Dimensionality reduction based on distance-based features
Here, we demonstrate the application of various dimensionality reduction methods to visualize distance-based features in a reduced-dimensional space. As an example, we will focus specifically on three selected PED ensembles for N-terminal SH3 domain of Drk protein.
PED00156: This ensemble consists of conformations generated randomly and optimized through an iterative process.
PED00157: This ensemble includes conformations generated using the ENSEMBLE method, which creates a variety of realistic conformations of an unfolded protein.
PED00158: This ensemble is a combination of conformations from the RANDOM and ENSEMBLE pools
1- The first step is to extract the specific feature we wish to analyze.
analysis.extract_features(featurization='ca_dist' , min_sep=2 , max_sep=None)

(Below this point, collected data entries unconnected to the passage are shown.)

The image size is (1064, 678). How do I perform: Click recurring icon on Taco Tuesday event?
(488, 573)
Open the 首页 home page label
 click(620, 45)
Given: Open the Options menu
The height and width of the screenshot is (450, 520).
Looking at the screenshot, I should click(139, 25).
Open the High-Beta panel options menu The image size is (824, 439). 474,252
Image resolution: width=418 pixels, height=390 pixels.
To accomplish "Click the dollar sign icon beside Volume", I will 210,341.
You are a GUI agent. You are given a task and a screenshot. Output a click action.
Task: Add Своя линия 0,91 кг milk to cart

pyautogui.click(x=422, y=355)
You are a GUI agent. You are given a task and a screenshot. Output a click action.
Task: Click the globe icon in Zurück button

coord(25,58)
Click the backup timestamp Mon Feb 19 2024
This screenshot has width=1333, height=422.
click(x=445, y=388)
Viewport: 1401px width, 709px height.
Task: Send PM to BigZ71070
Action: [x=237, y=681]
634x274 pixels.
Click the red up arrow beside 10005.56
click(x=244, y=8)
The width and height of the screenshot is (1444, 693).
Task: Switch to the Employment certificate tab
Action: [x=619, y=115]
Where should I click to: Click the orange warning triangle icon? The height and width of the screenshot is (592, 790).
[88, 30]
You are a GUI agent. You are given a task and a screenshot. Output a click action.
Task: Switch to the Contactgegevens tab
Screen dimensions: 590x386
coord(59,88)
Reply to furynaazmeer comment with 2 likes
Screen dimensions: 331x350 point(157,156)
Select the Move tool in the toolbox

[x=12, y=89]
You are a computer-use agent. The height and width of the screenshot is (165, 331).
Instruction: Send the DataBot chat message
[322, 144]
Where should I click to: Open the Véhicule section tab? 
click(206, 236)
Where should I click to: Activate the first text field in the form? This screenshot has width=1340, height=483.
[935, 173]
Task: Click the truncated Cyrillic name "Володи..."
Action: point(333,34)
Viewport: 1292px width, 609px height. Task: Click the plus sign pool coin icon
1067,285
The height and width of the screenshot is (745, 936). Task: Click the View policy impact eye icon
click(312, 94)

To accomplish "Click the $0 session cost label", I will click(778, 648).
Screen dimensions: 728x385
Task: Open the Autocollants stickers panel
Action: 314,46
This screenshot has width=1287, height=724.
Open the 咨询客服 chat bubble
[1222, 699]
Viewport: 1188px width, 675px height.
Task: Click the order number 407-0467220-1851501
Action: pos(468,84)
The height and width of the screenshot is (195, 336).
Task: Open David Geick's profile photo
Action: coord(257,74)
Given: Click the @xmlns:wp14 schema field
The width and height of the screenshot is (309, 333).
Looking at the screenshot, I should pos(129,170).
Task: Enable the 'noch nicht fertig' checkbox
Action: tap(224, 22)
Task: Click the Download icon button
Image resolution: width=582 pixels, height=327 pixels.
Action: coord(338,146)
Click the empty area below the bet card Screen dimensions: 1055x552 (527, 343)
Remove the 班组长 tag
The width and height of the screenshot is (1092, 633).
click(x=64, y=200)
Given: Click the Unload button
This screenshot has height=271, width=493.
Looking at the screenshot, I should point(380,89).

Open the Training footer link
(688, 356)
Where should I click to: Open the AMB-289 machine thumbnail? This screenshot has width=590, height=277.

The extract_features function from “ensamble_analysis.py” is designed to extract specific features from a dataset related to proteins.
The parameters we can set are:
“featurization”: Choose between “ca_dist” and “rmsd” as distance-based features.
“normalize”: Whether to normalize the data. Only applicable to the “ca_dist” method. Default is False.
“min_sep”: Minimum separation distance for “ca_dist” methods. Default is 2.
“max_sep”: Maximum separation distance for “ca_dist” methods. Default is None.
After selecting the feature to extract, we can apply various dimensionality reduction methods using the reduce_features function. The parameters that can be set for this function are numerous and vary depending on the chosen reduction method.
We have provided a complete description on the hyperparameters related to each dimensionality reduction method in the methods’ overview section. Here we continue with the analysis of SH3 PED ensembles based on distance-based features and visualize the results using t-SNE and PCA method.
2- The second step is choosing dimensionality reduction method and hyperparameters.
analysis.reduce_features(method='tsne' ,perplexity_vals = [10, 20, 50,100, 150, 200, 250], circular=False, range_n_clusters=range(2,10,1));
Important point
Since we are analyzing the distance feature the circular parameter is set to False
3- The third step is the visualization of the results.
In this section, we will first demonstrate how to plot the results obtained from the t-SNE dimensionality reduction. Following that, we will apply PCA (Principal Component Analysis) and visualize the results
a- t-SNE visualisation
vis.dimensionality_reduction_scatter(color_by='rg', kde_by_ensemble=True, size=20, plotly=True);


b- PCA visualisation
First reduce feature using PCA method:
analysis.reduce_features(method='pca',num_dim = 10);
An then we have different visualization options here:
vis.pca_cumulative_explained_variance();
Plot the cumulative variance. Only applicable when the dimensionality reduction method is “pca”

vis.pca_2d_landscapes()
Plot 2D landscapes when the dimensionality reduction method is “pca” or “kpca”

vis.pca_1d_histograms()
Plot 1D histogram when the dimensionality reduction method is “pca” or “kpca”.

vis.pca_rg_correlation()
Examine and plot the correlation between PC dimension 1 and the amount of Rg. Typically high correlation can be detected in case of IDPs/IDRs

sel_dims = [0, 1, 2] # Dimensionality reduction feature we want to analyze
vis.pca_residue_correlation(sel_dims=sel_dims)
Plot the correlation between residues based on PCA weights.